§ **SUPPLIED DATA**
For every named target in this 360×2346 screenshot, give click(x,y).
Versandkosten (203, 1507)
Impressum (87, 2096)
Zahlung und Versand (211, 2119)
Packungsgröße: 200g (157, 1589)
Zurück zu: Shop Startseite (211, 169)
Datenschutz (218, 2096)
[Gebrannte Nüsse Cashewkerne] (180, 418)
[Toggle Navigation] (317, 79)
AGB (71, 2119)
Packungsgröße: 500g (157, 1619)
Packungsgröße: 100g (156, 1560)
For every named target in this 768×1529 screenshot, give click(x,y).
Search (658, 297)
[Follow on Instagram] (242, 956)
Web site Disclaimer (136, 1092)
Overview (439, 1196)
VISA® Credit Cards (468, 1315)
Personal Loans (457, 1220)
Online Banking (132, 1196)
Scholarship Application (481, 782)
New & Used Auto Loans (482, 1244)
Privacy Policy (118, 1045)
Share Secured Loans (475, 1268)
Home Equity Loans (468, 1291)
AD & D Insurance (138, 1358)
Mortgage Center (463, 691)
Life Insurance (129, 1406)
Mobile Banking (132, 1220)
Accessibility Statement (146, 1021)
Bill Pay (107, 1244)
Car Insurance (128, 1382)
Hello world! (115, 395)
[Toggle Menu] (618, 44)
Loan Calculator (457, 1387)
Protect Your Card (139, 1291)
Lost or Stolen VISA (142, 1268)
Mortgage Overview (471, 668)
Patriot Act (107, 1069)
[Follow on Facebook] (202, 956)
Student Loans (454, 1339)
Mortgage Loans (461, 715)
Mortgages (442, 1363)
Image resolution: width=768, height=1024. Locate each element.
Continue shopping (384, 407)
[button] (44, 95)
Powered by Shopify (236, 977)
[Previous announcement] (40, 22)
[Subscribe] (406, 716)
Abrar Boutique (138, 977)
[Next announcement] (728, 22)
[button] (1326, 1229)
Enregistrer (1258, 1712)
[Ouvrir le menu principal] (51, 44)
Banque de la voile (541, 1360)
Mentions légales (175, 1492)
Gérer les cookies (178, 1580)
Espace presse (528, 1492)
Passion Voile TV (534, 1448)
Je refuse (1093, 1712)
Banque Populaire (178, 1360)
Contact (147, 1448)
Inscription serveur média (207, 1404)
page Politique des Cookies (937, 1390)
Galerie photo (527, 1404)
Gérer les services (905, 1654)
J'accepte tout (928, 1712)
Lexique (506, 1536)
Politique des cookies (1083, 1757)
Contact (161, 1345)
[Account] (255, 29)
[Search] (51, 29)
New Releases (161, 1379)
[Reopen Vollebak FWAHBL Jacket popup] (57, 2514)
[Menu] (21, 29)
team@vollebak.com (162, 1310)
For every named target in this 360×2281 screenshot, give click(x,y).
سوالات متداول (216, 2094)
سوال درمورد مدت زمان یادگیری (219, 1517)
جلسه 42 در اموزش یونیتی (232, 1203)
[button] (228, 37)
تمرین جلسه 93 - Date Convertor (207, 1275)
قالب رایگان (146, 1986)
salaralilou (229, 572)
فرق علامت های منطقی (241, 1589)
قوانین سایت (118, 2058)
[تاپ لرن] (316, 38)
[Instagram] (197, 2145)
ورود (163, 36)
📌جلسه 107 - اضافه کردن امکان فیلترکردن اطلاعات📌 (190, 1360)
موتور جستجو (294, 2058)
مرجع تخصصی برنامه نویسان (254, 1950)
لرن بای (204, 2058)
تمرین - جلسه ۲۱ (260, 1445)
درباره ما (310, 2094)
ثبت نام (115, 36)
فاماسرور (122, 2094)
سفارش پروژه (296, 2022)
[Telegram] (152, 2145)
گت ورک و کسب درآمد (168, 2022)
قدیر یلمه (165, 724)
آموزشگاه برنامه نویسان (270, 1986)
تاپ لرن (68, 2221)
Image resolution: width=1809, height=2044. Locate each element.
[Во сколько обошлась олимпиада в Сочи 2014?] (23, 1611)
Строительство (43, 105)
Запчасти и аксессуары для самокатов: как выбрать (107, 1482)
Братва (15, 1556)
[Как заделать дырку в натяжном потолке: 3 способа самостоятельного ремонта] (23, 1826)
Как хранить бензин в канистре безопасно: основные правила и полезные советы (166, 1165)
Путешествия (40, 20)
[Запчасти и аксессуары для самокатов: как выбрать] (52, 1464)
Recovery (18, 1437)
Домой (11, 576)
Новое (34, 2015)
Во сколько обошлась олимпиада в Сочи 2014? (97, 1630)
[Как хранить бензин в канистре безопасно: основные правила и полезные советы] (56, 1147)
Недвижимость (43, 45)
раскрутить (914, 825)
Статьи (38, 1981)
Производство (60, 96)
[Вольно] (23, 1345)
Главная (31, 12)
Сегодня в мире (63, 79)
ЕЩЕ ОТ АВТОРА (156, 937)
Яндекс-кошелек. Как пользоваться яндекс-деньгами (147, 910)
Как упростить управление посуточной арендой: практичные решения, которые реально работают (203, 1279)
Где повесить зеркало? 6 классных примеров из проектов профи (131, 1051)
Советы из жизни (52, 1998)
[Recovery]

§ **EXERCISE GOAL**
In the entries above, find the line with "تمرین جلسه 93 - Date Convertor (207, 1275)" and the line with "[Telegram] (152, 2145)", then set down exactly those two and every line between them, nothing else.

§ **RESULT FOR THIS TASK**
تمرین جلسه 93 - Date Convertor (207, 1275)
قالب رایگان (146, 1986)
salaralilou (229, 572)
فرق علامت های منطقی (241, 1589)
قوانین سایت (118, 2058)
[تاپ لرن] (316, 38)
[Instagram] (197, 2145)
ورود (163, 36)
📌جلسه 107 - اضافه کردن امکان فیلترکردن اطلاعات📌 (190, 1360)
موتور جستجو (294, 2058)
مرجع تخصصی برنامه نویسان (254, 1950)
لرن بای (204, 2058)
تمرین - جلسه ۲۱ (260, 1445)
درباره ما (310, 2094)
ثبت نام (115, 36)
فاماسرور (122, 2094)
سفارش پروژه (296, 2022)
[Telegram] (152, 2145)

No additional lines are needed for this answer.